[Dataset entries]

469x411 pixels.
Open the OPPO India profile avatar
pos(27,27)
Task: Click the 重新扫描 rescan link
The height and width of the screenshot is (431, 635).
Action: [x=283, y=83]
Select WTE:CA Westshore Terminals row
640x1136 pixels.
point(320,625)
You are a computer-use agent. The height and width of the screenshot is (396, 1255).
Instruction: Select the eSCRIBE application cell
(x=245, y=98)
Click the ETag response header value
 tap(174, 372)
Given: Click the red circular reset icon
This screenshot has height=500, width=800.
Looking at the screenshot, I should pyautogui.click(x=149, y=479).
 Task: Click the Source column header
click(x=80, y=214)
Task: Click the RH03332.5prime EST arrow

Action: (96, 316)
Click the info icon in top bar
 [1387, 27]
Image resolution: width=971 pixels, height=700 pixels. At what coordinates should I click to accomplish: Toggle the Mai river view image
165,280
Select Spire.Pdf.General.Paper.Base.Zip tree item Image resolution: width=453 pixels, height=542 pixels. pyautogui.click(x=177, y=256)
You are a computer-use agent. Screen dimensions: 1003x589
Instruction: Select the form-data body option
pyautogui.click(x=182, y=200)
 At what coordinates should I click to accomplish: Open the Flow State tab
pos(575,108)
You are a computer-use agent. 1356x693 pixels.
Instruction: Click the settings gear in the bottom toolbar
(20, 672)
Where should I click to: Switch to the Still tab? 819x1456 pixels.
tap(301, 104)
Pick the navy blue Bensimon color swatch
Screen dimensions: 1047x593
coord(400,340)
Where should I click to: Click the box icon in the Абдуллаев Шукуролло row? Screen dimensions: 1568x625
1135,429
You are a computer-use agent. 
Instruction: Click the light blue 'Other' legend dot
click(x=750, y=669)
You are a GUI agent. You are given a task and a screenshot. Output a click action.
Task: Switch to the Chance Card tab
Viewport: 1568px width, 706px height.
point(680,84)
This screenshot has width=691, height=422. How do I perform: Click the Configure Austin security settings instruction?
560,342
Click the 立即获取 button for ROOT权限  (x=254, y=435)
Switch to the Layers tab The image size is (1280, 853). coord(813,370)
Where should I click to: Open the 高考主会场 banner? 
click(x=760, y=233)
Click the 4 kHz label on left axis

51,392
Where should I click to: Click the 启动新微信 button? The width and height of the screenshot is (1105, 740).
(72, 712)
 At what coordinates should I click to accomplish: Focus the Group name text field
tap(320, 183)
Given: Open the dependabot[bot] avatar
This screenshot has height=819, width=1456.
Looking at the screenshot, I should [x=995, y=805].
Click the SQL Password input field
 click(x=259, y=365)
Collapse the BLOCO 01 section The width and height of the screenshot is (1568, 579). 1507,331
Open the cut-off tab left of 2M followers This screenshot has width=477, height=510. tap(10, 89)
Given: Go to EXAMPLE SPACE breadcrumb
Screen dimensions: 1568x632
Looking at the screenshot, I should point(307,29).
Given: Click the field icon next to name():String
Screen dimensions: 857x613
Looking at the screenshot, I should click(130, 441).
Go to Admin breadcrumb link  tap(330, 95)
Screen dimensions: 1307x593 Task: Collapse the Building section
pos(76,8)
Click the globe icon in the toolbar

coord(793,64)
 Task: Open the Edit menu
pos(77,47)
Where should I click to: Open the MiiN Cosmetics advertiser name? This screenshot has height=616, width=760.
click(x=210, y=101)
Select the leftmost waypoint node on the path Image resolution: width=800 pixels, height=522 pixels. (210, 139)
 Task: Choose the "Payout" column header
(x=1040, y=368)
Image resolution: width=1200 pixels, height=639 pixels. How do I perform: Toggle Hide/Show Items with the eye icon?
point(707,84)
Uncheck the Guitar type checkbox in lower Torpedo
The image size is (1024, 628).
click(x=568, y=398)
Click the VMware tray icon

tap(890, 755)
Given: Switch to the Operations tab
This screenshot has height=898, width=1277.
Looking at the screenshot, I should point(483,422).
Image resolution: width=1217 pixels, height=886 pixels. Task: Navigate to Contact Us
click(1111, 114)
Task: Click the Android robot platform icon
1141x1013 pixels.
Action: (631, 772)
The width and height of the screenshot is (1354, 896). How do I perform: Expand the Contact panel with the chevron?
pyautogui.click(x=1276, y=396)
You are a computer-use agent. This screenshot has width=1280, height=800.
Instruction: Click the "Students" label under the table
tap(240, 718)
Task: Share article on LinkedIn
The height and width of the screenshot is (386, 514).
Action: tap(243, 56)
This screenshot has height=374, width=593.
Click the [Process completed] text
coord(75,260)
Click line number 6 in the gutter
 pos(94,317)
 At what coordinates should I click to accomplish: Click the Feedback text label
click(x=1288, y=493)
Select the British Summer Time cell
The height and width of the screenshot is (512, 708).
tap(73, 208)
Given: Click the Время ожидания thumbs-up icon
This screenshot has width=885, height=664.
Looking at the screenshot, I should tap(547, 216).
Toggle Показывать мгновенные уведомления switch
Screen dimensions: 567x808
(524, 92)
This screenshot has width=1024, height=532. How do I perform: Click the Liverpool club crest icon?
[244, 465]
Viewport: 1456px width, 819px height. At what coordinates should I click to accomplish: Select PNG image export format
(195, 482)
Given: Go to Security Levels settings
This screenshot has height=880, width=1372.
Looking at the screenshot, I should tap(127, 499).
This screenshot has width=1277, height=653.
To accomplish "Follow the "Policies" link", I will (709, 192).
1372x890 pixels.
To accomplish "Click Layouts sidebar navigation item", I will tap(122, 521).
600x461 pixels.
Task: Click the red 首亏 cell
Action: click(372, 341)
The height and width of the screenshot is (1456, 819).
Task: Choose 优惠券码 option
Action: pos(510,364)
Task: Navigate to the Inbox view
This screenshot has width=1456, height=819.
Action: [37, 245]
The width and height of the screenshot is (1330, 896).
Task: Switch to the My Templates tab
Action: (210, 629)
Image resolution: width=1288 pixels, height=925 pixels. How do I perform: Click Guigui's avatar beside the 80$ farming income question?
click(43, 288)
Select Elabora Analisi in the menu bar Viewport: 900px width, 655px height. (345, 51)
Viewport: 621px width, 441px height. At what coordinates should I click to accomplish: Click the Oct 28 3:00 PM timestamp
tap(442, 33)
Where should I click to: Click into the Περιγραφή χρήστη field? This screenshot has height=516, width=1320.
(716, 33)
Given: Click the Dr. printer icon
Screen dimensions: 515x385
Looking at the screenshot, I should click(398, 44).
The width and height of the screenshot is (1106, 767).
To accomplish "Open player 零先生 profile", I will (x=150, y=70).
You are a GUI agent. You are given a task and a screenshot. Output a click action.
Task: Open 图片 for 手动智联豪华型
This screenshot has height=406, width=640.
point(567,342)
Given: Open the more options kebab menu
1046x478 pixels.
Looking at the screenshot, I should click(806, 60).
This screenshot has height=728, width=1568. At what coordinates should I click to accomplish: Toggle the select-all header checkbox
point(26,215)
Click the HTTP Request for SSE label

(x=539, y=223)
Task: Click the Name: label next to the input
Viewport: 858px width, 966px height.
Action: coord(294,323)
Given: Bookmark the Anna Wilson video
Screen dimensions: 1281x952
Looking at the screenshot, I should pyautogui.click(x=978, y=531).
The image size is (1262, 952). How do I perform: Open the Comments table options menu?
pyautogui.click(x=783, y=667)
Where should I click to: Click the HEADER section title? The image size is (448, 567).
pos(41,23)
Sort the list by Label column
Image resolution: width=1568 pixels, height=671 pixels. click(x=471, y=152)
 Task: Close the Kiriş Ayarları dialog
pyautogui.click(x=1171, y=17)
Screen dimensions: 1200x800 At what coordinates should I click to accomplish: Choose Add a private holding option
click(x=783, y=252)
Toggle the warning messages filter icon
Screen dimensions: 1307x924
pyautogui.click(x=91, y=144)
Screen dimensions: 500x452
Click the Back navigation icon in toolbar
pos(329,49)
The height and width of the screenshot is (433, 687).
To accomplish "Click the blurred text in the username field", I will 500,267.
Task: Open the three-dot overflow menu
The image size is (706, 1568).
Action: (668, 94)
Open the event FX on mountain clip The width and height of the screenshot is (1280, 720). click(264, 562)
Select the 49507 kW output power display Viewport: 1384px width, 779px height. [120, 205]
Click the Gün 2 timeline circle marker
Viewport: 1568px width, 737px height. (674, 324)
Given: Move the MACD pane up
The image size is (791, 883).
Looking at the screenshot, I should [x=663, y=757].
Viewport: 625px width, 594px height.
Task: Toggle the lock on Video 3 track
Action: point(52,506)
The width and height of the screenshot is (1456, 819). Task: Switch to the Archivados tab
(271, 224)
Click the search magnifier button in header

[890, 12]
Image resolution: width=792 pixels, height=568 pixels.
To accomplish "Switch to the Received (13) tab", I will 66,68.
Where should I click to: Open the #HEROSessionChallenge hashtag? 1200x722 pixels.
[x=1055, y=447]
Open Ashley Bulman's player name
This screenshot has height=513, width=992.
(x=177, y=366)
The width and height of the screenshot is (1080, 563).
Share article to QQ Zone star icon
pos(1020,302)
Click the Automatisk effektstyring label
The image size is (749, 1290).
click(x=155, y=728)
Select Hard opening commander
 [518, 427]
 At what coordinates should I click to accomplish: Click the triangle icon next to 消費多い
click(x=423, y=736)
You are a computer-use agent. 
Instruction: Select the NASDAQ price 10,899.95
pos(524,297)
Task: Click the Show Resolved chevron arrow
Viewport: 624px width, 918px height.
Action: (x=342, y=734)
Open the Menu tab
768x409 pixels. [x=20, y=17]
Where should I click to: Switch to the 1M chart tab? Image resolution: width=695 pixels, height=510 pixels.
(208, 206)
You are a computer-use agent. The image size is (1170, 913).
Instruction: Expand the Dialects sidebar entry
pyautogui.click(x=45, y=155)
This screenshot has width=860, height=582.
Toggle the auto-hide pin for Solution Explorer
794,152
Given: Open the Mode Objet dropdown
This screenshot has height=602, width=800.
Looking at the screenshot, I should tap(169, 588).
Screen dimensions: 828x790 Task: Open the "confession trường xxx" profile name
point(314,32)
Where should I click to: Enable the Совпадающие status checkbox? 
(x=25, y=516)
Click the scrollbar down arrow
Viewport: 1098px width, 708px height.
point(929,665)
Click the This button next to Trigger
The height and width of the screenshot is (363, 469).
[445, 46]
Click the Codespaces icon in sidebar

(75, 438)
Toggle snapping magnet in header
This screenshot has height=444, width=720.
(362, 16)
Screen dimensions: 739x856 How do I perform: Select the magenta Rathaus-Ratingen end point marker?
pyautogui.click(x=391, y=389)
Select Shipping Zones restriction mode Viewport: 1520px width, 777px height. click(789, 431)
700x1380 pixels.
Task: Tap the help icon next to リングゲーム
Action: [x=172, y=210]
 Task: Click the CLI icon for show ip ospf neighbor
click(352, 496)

Assignment:
Among the entries above, identify all lines with "player" and copy them.

Exercise solution:
To accomplish "Open player 零先生 profile", I will (x=150, y=70).
Open Ashley Bulman's player name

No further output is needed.